### Document section ###

The bootstrap graph (Hydra.Dsl.Bootstrap.bootstrapGraph in Haskell) uses the standard
libraries directly.
Test runners and custom applications can use graphWithPrimitives to inject additional primitives.
Built-in primitives (graphPrimitives) are implemented natively in the host language.
Each Primitive carries a definition : PrimitiveDefinition (universal metadata: name,
description, signature, isPure/isTotal flags, optional reference implementation) and an
implementation function that maps a list of Term arguments to a result Term.
See Primitive functions above.
User-defined functions (graphBoundTerms) are Hydra terms — typically lambdas or
compositions of other terms.
They are defined in modules and resolved by name just like primitives,
but they are reduced by the Hydra reduction engine rather than calling native code.
Both are referenced the same way in Hydra source code: as TermVariable with a qualified name.
The distinction is invisible to Hydra programs.
Coders enable cross-compilation of Hydra programs between different language implementations. They transform Hydra modules (types and terms) from one language's representation to another, allowing developers to write Hydra code in their preferred language and compile it to any other supported language.
See also:
- Property Graphs - Mapping Hydra schemas to property graphs with annotations
- Testing - How the common test suite validates coder parity
In 0.15, generated Haskell coder output is split across per-package
directories under dist/haskell/. Each package corresponds to a coder
family or domain.
dist/haskell/hydra-haskell/src/main/haskell/Hydra/Haskell/ # Haskell coder
dist/haskell/hydra-java/src/main/haskell/Hydra/Java/ # Java coder
dist/haskell/hydra-python/src/main/haskell/Hydra/Python/ # Python coder
dist/haskell/hydra-scala/src/main/haskell/Hydra/Scala/ # Scala 3 coder
dist/haskell/hydra-lisp/src/main/haskell/Hydra/Lisp/ # Lisp coder (4 dialects)

### Data records ###

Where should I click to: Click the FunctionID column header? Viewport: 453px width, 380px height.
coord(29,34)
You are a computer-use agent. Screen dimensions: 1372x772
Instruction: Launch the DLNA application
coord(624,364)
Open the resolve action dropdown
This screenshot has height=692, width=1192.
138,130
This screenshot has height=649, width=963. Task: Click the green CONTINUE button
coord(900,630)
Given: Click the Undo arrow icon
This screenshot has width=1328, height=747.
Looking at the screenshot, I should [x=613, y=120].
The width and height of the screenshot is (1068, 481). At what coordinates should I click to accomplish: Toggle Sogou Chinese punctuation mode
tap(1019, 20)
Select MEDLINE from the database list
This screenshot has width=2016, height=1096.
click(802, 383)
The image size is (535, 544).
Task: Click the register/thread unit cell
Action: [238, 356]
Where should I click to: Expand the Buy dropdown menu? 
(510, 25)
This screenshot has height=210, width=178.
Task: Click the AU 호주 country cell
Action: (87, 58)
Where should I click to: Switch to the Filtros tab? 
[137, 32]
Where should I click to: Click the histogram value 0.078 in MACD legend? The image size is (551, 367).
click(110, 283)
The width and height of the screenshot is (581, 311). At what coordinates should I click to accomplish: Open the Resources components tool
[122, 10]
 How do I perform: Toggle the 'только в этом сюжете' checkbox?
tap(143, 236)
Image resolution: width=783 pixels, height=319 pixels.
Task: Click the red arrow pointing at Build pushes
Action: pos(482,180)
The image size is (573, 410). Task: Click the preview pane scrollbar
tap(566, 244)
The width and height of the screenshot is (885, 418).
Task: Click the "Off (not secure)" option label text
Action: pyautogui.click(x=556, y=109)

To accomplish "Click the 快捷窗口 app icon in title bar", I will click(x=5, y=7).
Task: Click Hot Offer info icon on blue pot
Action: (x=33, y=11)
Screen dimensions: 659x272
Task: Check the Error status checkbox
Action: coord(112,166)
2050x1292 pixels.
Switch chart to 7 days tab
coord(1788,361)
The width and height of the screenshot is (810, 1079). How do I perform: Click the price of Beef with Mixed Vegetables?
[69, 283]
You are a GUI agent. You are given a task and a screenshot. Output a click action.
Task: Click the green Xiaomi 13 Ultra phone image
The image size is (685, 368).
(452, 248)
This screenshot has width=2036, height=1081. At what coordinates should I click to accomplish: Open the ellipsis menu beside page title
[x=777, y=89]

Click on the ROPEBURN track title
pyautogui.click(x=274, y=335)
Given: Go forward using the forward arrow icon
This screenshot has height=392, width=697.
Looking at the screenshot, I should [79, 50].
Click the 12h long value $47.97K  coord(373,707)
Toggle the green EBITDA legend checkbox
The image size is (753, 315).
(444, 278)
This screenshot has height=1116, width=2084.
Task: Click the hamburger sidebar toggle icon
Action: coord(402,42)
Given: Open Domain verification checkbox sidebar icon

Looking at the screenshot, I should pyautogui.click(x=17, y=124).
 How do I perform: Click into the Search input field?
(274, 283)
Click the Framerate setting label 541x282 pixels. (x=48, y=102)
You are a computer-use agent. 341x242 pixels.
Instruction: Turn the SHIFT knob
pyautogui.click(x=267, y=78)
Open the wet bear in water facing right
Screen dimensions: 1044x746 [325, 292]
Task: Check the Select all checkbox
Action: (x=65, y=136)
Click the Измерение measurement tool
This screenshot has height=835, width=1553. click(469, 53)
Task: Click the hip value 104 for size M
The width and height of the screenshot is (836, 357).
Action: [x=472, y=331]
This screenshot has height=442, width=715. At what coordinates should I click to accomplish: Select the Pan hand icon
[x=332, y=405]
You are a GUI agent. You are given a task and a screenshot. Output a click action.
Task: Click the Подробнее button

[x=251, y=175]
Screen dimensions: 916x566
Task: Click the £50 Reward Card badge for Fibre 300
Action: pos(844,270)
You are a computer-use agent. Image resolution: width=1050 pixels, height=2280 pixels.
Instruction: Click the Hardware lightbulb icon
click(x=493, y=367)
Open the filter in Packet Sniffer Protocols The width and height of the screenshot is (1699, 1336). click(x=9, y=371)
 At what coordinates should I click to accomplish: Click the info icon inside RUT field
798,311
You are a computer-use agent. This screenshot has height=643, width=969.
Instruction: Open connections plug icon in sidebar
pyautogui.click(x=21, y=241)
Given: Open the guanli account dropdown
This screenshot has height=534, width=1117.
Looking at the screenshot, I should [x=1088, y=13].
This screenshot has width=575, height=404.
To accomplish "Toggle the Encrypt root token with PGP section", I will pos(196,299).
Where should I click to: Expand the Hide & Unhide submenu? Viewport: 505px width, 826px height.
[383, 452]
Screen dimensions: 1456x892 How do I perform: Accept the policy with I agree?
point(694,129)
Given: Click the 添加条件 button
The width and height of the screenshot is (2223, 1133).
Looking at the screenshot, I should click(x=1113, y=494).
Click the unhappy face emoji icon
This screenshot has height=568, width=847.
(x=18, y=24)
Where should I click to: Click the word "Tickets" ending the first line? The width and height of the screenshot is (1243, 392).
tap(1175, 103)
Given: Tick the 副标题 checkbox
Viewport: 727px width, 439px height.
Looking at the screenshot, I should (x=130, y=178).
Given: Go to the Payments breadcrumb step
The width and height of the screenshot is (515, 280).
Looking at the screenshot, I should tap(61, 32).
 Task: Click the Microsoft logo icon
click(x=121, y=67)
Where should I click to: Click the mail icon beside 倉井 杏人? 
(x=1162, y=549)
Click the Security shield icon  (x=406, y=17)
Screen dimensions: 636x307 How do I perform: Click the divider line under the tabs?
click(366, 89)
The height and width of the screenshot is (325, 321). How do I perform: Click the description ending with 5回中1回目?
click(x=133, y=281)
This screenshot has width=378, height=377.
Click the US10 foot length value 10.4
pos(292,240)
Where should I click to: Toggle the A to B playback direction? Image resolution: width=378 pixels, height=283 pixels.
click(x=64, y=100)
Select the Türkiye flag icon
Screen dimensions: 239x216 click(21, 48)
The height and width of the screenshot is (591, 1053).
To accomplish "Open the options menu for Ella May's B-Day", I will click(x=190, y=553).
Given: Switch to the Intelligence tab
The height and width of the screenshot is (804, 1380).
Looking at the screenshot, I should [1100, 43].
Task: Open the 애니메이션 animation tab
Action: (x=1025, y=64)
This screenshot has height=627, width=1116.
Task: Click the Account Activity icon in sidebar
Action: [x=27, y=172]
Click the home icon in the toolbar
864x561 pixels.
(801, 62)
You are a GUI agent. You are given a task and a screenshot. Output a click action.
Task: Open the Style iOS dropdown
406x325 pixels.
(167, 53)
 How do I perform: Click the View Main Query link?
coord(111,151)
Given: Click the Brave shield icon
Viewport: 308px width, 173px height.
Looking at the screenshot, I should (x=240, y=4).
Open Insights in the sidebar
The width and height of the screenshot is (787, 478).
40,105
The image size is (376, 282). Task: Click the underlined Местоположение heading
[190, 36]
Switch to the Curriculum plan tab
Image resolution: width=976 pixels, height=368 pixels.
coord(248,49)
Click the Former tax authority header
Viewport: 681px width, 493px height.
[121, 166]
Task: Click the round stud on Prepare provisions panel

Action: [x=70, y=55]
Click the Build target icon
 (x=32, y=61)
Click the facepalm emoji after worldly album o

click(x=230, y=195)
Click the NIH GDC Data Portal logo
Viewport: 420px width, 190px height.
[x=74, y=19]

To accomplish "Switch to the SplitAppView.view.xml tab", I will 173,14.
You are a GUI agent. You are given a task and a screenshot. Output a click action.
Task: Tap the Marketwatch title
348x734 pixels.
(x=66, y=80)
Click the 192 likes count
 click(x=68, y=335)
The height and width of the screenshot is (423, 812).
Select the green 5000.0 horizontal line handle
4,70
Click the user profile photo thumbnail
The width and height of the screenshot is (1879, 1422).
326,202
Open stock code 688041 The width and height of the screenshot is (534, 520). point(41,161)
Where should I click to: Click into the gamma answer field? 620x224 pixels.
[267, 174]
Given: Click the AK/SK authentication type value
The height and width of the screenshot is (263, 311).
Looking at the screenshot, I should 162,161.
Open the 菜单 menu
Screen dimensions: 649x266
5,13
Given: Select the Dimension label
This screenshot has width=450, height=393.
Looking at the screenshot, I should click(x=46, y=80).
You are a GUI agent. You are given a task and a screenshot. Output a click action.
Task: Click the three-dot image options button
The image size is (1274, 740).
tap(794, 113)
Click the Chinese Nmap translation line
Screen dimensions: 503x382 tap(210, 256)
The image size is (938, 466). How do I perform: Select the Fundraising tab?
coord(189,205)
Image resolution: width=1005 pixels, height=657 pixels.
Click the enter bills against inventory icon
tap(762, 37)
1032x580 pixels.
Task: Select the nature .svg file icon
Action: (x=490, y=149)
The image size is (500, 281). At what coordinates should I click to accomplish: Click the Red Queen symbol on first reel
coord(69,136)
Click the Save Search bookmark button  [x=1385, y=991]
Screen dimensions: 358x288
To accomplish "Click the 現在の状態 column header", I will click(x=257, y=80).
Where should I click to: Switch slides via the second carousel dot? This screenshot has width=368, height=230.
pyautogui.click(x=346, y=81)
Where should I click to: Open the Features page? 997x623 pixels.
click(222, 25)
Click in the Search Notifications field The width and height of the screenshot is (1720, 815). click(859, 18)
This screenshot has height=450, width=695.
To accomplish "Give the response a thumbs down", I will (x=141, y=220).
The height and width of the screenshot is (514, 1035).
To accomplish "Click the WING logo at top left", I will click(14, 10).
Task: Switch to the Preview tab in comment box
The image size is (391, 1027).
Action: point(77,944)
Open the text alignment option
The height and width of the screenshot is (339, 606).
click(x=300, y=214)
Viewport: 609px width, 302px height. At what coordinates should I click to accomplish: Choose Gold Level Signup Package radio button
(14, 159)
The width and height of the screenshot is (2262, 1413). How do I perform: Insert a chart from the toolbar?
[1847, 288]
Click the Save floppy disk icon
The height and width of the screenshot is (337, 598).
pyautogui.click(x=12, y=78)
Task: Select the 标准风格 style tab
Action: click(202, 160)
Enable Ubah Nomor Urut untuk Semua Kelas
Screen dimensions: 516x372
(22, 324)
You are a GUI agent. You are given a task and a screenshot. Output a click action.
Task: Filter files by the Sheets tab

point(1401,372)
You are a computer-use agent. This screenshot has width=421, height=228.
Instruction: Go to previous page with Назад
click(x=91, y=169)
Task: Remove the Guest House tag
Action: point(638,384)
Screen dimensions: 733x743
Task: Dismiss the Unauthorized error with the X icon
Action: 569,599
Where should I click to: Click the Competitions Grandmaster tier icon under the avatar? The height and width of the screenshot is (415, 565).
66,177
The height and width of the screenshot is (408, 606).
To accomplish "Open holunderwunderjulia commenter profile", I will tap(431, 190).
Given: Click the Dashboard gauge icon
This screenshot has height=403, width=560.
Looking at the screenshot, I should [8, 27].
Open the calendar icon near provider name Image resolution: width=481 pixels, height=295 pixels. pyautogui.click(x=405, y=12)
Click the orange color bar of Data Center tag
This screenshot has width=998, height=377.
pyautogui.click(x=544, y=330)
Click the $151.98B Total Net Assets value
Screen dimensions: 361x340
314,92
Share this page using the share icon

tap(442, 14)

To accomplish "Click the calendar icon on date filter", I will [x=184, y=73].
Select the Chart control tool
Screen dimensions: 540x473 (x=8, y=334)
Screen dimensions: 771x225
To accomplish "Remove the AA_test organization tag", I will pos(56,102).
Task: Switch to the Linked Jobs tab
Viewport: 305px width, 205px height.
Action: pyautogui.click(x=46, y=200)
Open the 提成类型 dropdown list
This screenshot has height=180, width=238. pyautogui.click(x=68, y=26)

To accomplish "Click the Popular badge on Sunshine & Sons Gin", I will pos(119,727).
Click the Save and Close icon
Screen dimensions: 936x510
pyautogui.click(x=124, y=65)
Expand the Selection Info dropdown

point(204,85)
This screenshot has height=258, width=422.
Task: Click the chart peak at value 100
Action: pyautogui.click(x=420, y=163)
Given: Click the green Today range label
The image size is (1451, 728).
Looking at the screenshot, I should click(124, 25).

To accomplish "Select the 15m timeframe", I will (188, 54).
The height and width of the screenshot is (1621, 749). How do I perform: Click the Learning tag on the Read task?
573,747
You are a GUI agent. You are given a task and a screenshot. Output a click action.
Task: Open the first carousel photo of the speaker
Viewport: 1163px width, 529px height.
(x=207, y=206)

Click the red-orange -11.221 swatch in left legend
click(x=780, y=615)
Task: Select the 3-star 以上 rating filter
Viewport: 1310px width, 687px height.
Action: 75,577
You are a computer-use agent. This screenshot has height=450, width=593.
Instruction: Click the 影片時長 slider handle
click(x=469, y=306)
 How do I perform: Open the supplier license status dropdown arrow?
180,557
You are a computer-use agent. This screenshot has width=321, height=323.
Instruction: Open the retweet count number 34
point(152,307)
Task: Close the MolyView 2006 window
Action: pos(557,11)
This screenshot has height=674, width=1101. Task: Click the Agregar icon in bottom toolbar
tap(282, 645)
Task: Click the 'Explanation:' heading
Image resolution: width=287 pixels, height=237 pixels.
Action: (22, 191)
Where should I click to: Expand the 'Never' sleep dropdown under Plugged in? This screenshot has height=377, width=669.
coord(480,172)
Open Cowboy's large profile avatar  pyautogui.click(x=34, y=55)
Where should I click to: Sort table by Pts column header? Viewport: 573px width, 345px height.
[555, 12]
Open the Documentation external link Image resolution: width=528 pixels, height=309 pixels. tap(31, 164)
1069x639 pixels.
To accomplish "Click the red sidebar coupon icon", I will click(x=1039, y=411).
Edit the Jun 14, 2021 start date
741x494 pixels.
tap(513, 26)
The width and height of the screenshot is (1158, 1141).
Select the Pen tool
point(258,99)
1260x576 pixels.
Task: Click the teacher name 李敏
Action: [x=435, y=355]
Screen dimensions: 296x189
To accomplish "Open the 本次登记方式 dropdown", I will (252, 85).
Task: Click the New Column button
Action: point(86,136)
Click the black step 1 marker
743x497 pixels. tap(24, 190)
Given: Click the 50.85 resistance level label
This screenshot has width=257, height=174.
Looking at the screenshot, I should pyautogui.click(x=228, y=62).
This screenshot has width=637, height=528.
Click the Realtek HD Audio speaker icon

###

• Task instructions:
[a] Write out the passage of the Hydra documentation excerpt from "They are defined" to "calling native code.".
[b] According to the Hydra documentation excerpt, what reduces user-defined functions instead of native code?

• Expected outputs:
[a]
They are defined in modules and resolved by name just like primitives,
but they are reduced by the Hydra reduction engine rather than calling native code.

[b] The Hydra reduction engine.